What’s The Deal With Interest Rates?
Australians across the country have been feeling the effects of higher interest rates.
Continuing to raise interest rates is an unfair tactic. It’s often presented by economists and the Treasury as a solution for an overheated economy. However, it seems to miss the mark by not addressing the big spenders who are driving up prices. Instead, these rate hikes benefit those with significant assets, as their investments earn more. On the flip side, people in debt are already struggling. Young, first-time homebuyers are finding it increasingly difficult to enter the market unless they receive help from family. Renters face higher payments as landlord investors prioritise protecting their rental income.
Interest rate hikes have led to reduced new builds, which coupled with taxes, have created a significant new-build shortage in excess of 40% lower than the already critical levels in the state of Victoria.
The flow-on effect is increased rental prices as more people are pushed out of home-ownership and the supply for the rental pool shrinks.
Upward pressure on interest rates have also significantly affected small businesses as people prioritise home loan repayments above discretional spending.
The last RBA Governor Philip Lowe said “more people need to live in each house” and “mortgage holders should work multiple jobs”.

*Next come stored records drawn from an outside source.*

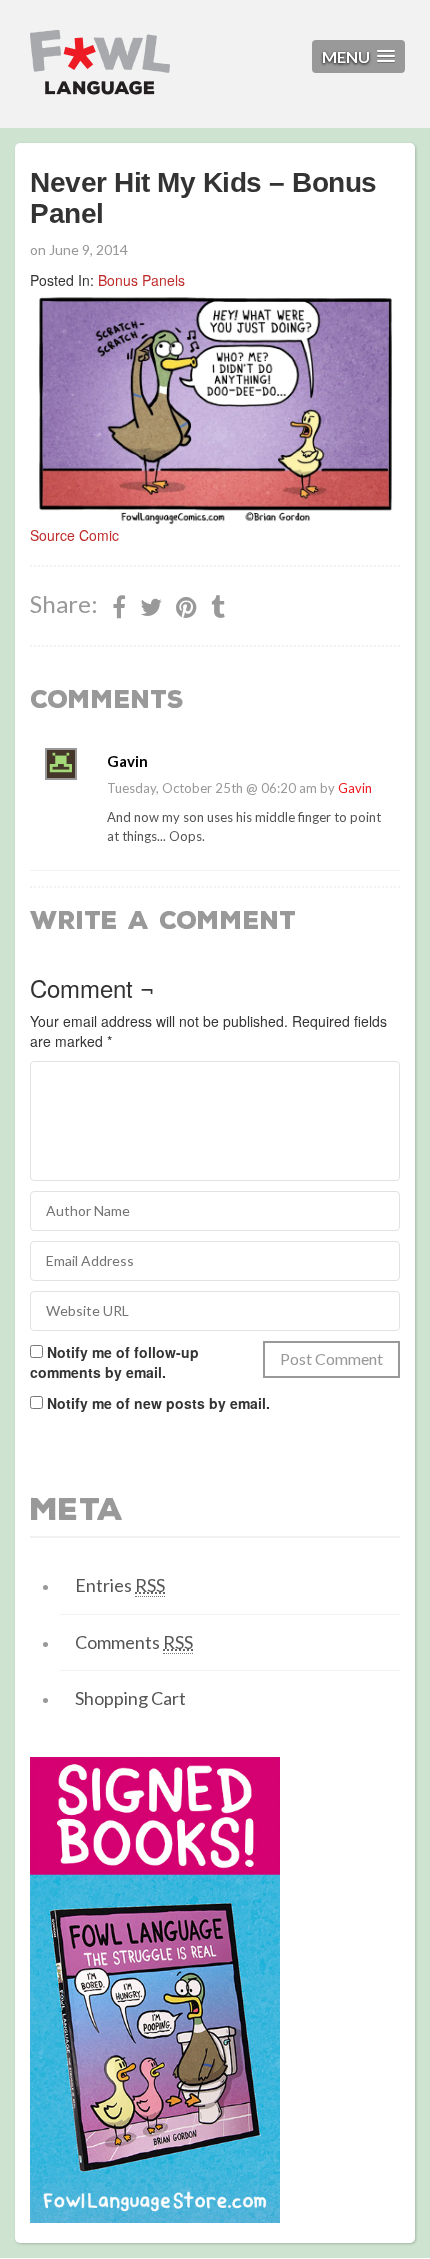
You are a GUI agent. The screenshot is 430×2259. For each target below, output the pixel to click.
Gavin (355, 788)
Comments (134, 1642)
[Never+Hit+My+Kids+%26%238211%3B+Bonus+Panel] (186, 607)
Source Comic (74, 535)
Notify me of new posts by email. (158, 1403)
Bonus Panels (141, 280)
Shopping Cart (130, 1698)
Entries (120, 1585)
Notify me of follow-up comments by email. (114, 1362)
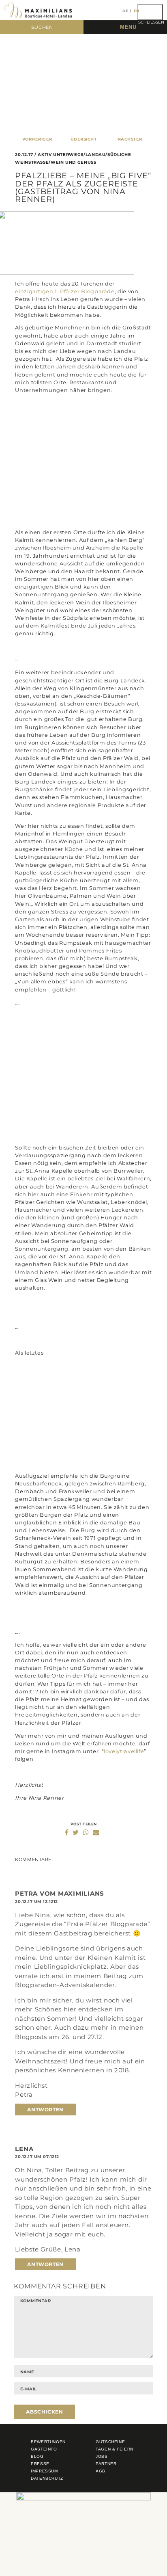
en (136, 11)
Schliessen (150, 19)
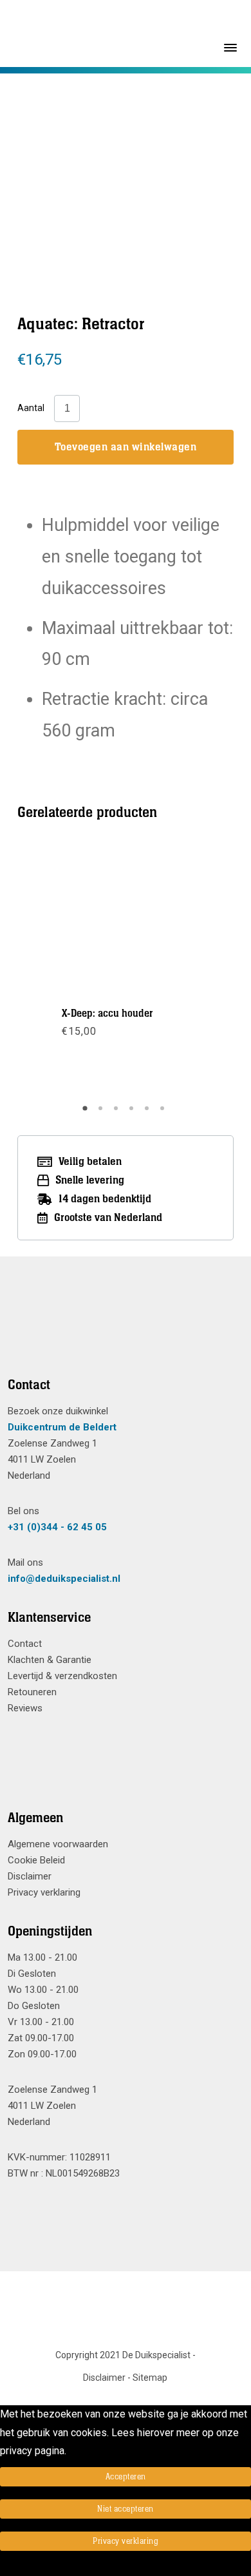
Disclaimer (29, 1876)
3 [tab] (118, 1112)
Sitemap (150, 2377)
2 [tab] (102, 1112)
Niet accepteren (125, 2509)
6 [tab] (164, 1112)
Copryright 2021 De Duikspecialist (123, 2355)
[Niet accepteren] (4, 2567)
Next (191, 971)
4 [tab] (133, 1112)
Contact (25, 1643)
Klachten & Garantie (49, 1660)
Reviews (25, 1708)
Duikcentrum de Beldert (62, 1427)
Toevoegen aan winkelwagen (126, 447)
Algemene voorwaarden (58, 1844)
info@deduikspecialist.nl (64, 1578)
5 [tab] (149, 1112)
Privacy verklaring (44, 1892)
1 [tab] (87, 1112)
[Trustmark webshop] (121, 1332)
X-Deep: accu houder (107, 1013)
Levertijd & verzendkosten (62, 1676)
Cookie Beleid (36, 1860)
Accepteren (126, 2477)
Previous (59, 971)
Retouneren (32, 1692)
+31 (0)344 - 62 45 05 (57, 1527)
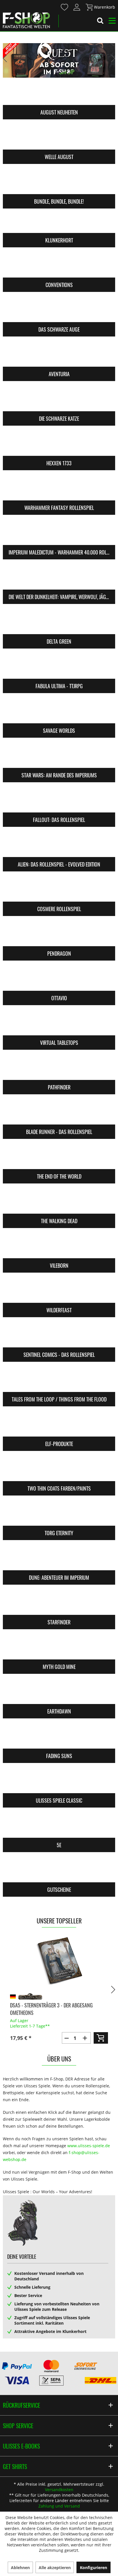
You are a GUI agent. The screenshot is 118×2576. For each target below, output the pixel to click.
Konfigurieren (93, 2567)
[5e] (59, 1826)
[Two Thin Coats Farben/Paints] (59, 1470)
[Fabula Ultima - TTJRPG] (59, 667)
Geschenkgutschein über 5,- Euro (45, 1998)
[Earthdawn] (59, 1692)
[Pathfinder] (59, 1068)
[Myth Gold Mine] (59, 1648)
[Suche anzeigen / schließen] (100, 21)
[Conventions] (59, 266)
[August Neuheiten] (59, 93)
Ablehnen (20, 2567)
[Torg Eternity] (59, 1514)
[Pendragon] (59, 935)
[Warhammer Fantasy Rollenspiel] (59, 489)
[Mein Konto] (77, 7)
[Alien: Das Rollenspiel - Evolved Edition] (59, 845)
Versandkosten (59, 2489)
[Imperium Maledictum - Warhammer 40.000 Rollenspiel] (59, 533)
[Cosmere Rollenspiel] (59, 890)
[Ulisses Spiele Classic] (59, 1782)
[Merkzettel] (64, 7)
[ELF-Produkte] (59, 1425)
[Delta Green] (59, 623)
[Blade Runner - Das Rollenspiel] (59, 1113)
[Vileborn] (59, 1247)
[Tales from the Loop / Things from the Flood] (59, 1380)
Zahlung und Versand (59, 2506)
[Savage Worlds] (59, 712)
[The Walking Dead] (59, 1202)
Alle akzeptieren (55, 2567)
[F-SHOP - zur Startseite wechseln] (26, 20)
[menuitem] (64, 7)
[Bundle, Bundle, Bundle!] (59, 183)
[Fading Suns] (59, 1737)
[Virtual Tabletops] (59, 1024)
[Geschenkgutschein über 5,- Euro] (59, 1961)
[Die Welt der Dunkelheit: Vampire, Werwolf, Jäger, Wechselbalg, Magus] (59, 578)
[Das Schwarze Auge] (59, 311)
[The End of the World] (59, 1158)
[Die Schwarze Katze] (59, 400)
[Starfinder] (59, 1603)
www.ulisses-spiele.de (88, 2145)
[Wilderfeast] (59, 1291)
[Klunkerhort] (59, 221)
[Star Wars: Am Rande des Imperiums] (59, 756)
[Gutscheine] (59, 1871)
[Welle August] (59, 138)
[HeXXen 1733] (59, 444)
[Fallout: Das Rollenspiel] (59, 801)
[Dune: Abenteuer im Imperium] (59, 1559)
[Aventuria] (59, 355)
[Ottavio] (59, 979)
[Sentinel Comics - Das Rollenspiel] (59, 1336)
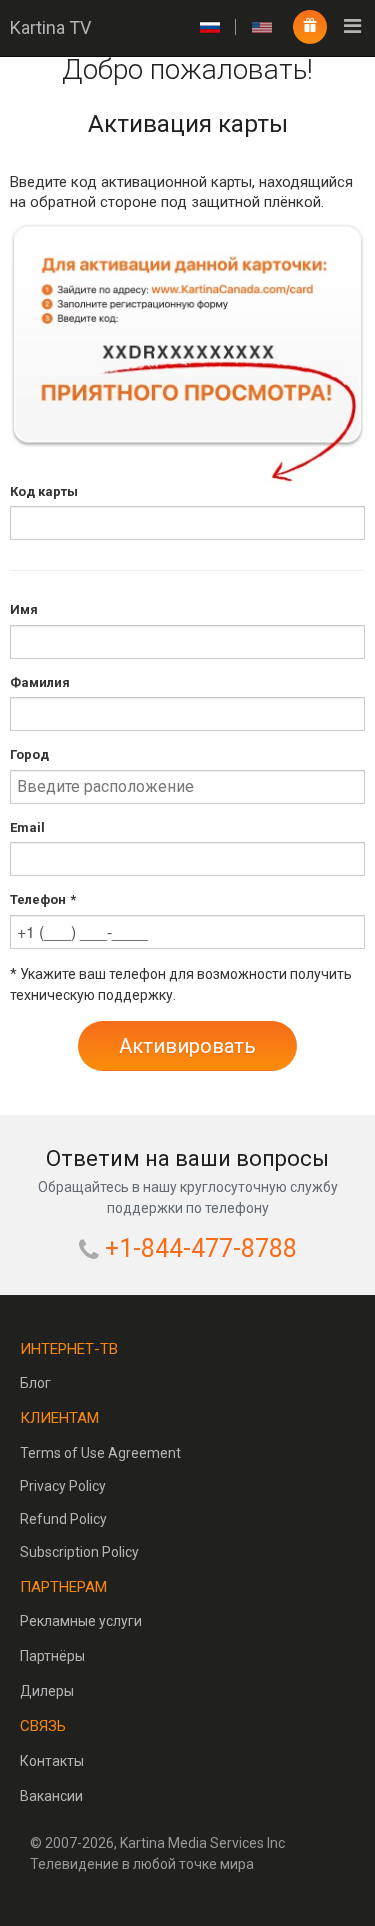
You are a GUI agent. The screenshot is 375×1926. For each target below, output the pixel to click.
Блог (35, 1383)
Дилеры (47, 1691)
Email (27, 827)
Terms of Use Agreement (100, 1453)
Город (29, 754)
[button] (187, 1046)
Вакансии (51, 1796)
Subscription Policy (79, 1552)
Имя (24, 609)
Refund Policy (63, 1519)
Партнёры (52, 1656)
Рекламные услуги (81, 1621)
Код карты (44, 491)
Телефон (38, 899)
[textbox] (187, 523)
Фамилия (40, 682)
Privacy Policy (63, 1486)
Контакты (52, 1761)
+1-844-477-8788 (201, 1248)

High inflation harms everyone in Australia. It reduces the value of money and savings, making it tough for businesses to make plans and investments. This hits all Australians, especially those with low incomes. Keeping inflation low and steady, meeting the inflation target, helps the economy grow steadily and strongly in the long run. The most helpful thing monetary policy can do for Australians is to bring inflation back to target within a reasonable timeframe.
Relief on the Way?
According to the RBA’s February Statement, “Inflation continues to moderate and is expected to return to the target range of 2-3 per cent in 2025…”. The monthly CPI indicator from January 2023 to January 2024 was 3.4% according to the RBA. The current cash rate is 4.35%.